Reproduce the material verbatim, from the start of it up to and including the line with "click(1122, 134)".

# AVAILABLE DATA start

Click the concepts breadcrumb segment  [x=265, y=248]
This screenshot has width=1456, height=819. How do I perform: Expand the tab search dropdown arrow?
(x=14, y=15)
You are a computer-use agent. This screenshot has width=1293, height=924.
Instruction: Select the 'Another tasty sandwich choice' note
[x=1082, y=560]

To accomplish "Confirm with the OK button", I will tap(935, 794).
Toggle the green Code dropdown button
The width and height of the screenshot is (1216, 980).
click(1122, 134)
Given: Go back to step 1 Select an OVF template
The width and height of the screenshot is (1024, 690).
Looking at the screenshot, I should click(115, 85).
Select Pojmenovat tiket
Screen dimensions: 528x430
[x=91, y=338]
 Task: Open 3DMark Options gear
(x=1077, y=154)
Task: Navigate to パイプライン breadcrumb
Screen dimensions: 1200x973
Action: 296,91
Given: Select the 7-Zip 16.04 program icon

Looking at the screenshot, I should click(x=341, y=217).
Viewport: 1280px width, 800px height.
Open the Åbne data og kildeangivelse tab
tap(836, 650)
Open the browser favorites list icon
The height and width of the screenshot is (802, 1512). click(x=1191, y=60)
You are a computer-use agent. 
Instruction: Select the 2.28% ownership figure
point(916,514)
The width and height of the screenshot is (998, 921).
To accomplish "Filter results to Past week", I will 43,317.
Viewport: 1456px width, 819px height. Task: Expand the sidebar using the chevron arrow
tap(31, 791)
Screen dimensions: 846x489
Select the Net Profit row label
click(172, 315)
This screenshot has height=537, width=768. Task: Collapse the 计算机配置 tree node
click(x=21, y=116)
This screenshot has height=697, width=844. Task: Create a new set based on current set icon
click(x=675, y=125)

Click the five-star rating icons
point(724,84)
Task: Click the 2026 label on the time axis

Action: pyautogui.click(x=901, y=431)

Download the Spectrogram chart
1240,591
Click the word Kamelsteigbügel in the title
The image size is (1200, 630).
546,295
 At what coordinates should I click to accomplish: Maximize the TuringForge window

# AVAILABLE DATA end

REPLY TO THE TASK »
Click the concepts breadcrumb segment  [x=265, y=248]
This screenshot has width=1456, height=819. How do I perform: Expand the tab search dropdown arrow?
(x=14, y=15)
You are a computer-use agent. This screenshot has width=1293, height=924.
Instruction: Select the 'Another tasty sandwich choice' note
[x=1082, y=560]

To accomplish "Confirm with the OK button", I will tap(935, 794).
Toggle the green Code dropdown button
The width and height of the screenshot is (1216, 980).
click(1122, 134)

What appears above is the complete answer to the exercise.